Activity: Print the entries that appear below, exactly as written and without their pictures.

Input records:
*** Begin section ***

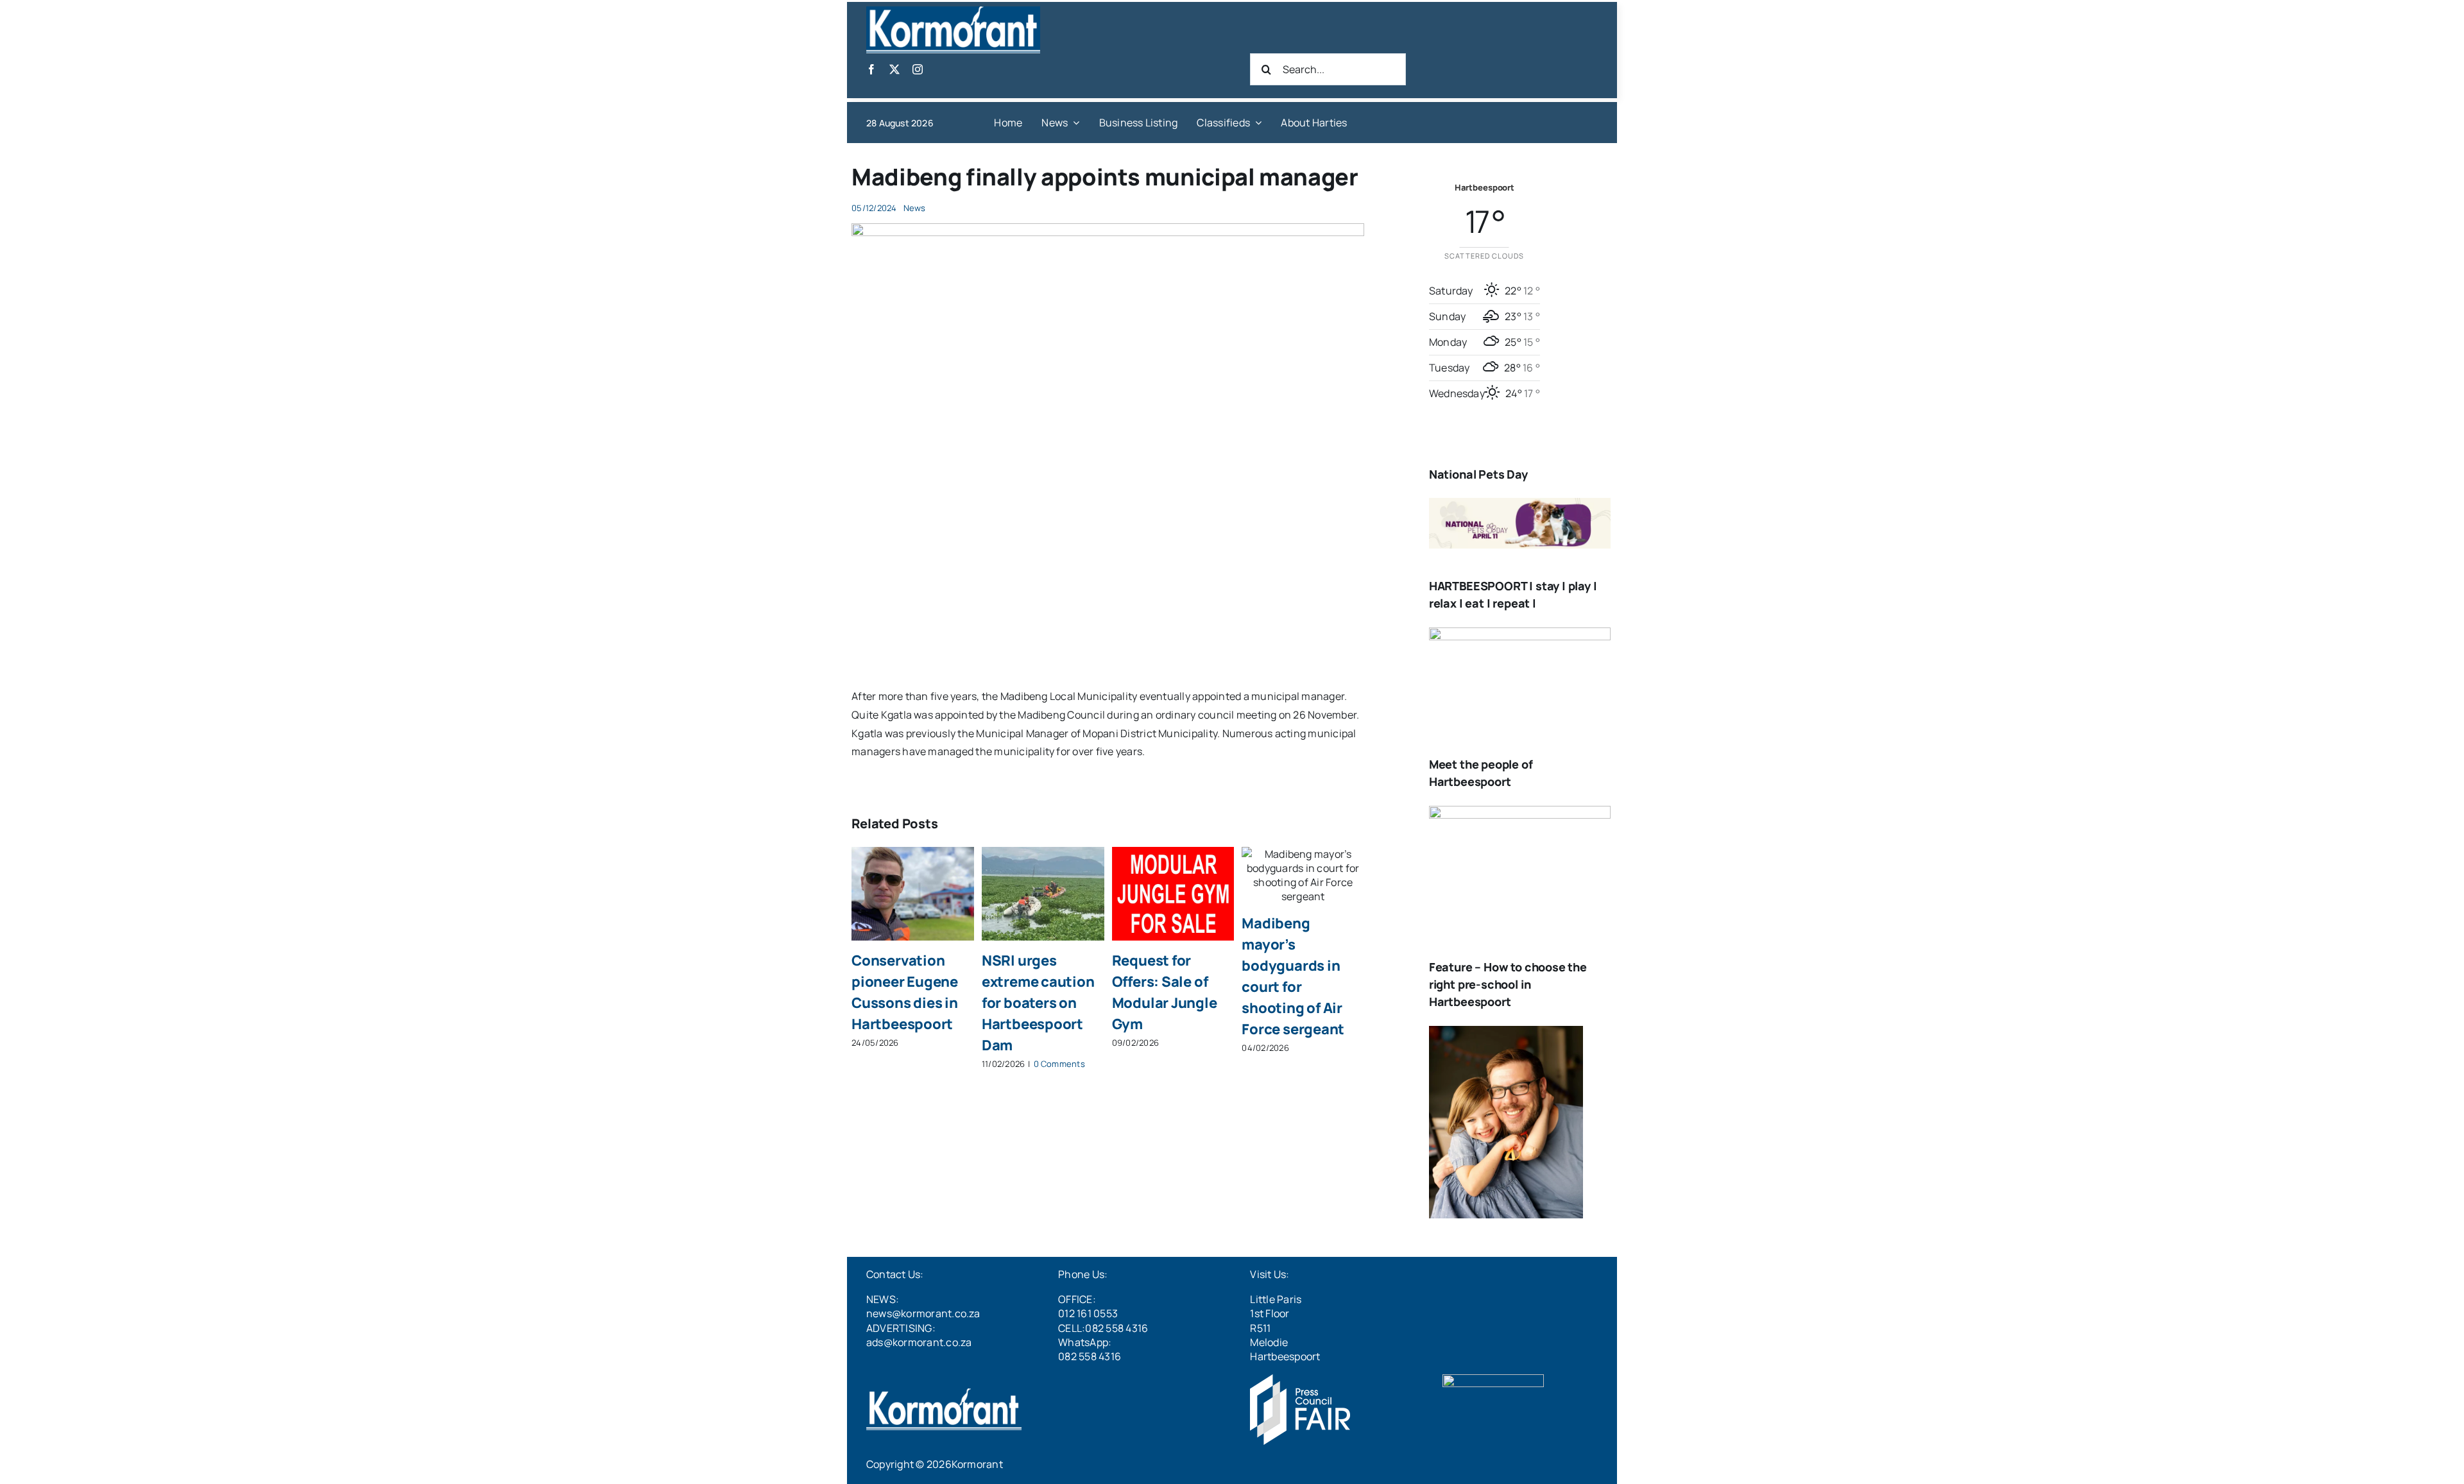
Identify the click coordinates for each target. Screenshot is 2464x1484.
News (914, 208)
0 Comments (1059, 1064)
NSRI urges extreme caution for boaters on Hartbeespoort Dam (1038, 1003)
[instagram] (917, 69)
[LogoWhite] (953, 11)
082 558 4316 (1089, 1356)
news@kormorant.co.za (923, 1313)
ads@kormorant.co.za (919, 1342)
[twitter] (894, 69)
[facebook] (871, 69)
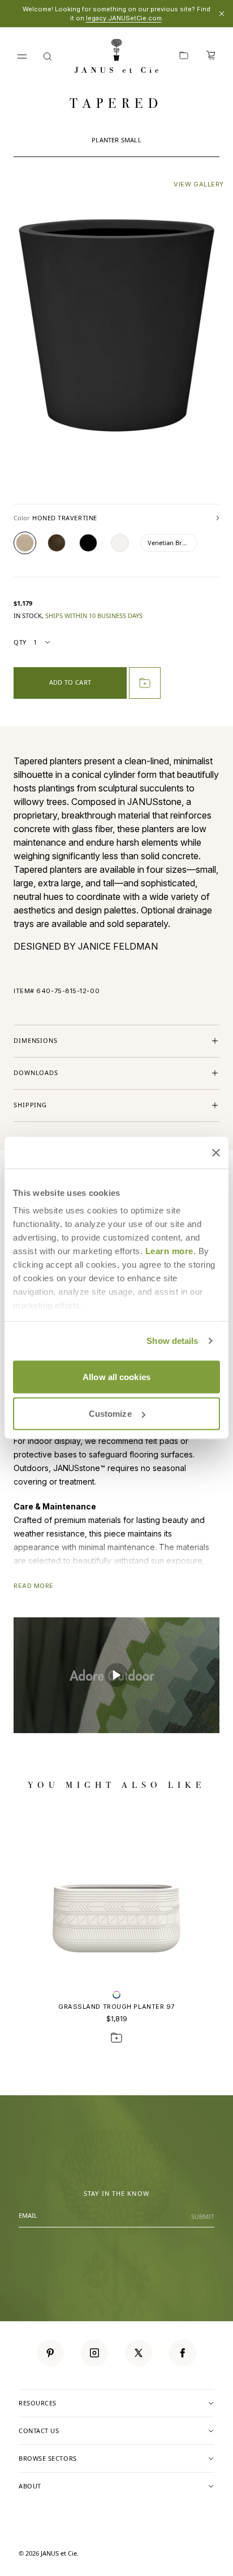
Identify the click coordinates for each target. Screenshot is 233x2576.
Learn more (169, 1251)
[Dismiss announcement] (221, 13)
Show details (172, 1341)
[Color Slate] (88, 543)
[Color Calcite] (120, 543)
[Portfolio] (183, 56)
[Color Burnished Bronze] (56, 543)
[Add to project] (145, 683)
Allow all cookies (116, 1376)
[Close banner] (216, 1152)
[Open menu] (22, 56)
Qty (20, 642)
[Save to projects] (116, 2038)
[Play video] (116, 1675)
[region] (116, 1675)
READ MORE (34, 1586)
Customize (110, 1413)
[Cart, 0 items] (210, 56)
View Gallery (199, 184)
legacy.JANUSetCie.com (124, 18)
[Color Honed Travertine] (25, 543)
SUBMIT (202, 2216)
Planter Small (116, 140)
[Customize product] (116, 1995)
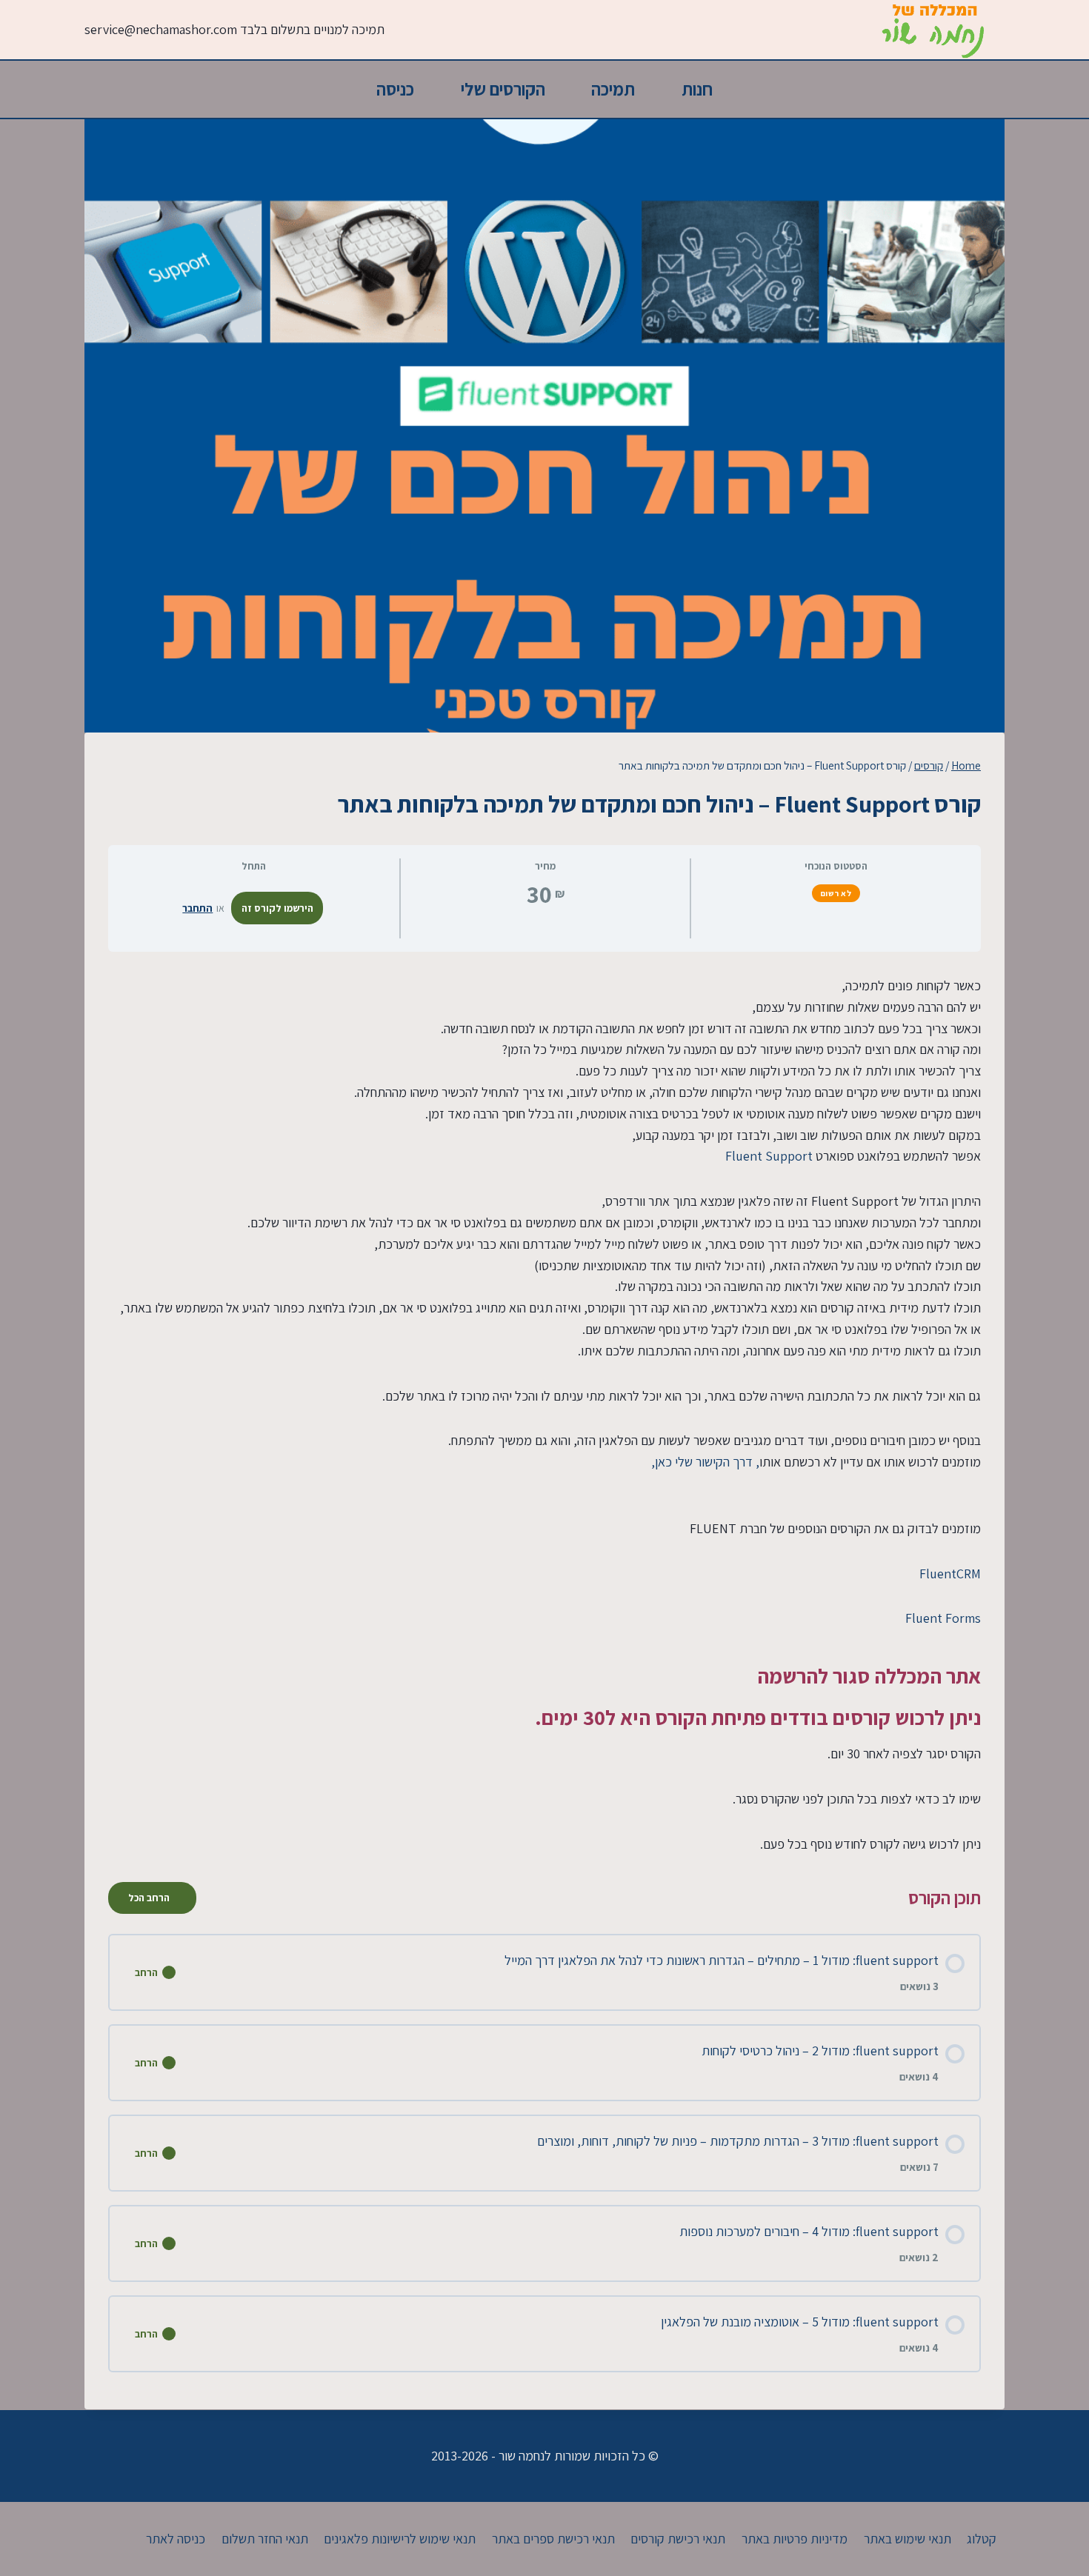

*** End section ***

Response below:
Identify the click coordinates for each target. Screenshot is 2464x1484.
News (914, 208)
0 Comments (1059, 1064)
NSRI urges extreme caution for boaters on Hartbeespoort Dam (1038, 1003)
[instagram] (917, 69)
[LogoWhite] (953, 11)
082 558 4316 (1089, 1356)
news@kormorant.co.za (923, 1313)
ads@kormorant.co.za (919, 1342)
[twitter] (894, 69)
[facebook] (871, 69)
Identify the click coordinates for each target. Screenshot is 233x2576.
Learn more (169, 1251)
[Dismiss announcement] (221, 13)
Show details (172, 1341)
[Color Slate] (88, 543)
[Color Calcite] (120, 543)
[Portfolio] (183, 56)
[Color Burnished Bronze] (56, 543)
[Add to project] (145, 683)
Allow all cookies (116, 1376)
[Close banner] (216, 1152)
[Open menu] (22, 56)
Qty (20, 642)
[Save to projects] (116, 2038)
[Play video] (116, 1675)
[region] (116, 1675)
READ MORE (34, 1586)
Customize (110, 1413)
[Cart, 0 items] (210, 56)
View Gallery (199, 184)
legacy.JANUSetCie.com (124, 18)
[Color Honed Travertine] (25, 543)
SUBMIT (202, 2216)
Planter Small (116, 140)
[Customize product] (116, 1995)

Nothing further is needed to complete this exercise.